*WORK REQUIRED:*
The answer must consist of every line from the entries that holds the word "link".

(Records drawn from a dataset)

╭──

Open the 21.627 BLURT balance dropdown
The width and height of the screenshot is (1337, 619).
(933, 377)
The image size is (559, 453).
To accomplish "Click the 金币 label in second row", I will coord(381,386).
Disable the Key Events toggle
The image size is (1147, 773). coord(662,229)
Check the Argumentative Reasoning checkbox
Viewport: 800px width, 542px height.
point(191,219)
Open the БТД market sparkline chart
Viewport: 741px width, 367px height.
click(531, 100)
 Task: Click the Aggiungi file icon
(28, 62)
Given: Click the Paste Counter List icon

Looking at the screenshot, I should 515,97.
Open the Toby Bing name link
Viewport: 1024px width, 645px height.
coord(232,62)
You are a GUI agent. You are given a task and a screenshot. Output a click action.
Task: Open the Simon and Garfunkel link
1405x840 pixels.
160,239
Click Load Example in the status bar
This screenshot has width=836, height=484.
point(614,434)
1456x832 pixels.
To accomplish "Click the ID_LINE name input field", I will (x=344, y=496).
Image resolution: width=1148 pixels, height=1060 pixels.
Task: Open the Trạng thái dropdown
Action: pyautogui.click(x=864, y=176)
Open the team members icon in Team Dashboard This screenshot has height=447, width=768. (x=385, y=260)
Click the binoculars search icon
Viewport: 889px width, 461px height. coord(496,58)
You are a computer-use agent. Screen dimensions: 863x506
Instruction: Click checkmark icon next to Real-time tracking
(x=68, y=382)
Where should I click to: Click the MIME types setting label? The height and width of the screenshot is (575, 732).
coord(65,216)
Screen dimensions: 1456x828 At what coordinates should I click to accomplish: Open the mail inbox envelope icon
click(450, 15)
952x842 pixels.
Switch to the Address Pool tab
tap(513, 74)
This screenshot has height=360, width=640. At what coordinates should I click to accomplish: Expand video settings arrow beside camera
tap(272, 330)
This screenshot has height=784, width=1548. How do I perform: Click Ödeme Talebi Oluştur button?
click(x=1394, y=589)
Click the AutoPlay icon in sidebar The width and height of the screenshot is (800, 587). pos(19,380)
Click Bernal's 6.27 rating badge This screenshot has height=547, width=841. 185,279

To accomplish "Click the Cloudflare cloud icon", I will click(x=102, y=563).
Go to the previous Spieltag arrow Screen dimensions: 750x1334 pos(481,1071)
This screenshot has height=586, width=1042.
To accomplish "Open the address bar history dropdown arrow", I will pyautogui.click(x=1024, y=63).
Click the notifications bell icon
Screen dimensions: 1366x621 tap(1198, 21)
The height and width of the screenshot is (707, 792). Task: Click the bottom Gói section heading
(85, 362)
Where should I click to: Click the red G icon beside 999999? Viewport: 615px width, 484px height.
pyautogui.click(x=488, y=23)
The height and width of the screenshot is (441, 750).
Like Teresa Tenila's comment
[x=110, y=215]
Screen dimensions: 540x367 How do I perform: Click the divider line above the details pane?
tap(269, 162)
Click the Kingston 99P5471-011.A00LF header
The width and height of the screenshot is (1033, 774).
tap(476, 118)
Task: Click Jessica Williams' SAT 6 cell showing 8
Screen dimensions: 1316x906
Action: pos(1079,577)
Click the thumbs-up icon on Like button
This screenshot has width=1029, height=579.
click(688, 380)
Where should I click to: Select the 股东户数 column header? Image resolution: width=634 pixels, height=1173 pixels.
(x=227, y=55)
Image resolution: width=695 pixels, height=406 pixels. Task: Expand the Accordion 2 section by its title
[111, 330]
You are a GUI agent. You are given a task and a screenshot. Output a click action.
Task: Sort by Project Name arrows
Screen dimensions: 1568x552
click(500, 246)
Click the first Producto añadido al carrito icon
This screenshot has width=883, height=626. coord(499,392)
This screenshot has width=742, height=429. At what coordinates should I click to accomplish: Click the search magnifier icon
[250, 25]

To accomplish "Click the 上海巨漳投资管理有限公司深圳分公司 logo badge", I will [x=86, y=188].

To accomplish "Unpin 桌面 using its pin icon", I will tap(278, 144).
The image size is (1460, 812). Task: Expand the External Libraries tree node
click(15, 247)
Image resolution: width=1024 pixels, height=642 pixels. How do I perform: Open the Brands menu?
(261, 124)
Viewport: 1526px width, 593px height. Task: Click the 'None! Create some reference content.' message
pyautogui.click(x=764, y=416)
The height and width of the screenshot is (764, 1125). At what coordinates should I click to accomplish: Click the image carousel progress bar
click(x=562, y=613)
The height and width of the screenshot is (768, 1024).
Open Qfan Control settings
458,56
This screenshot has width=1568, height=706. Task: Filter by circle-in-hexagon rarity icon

╰──

*RESPONSE BOX:*
Open the Toby Bing name link
Task: Open the Simon and Garfunkel link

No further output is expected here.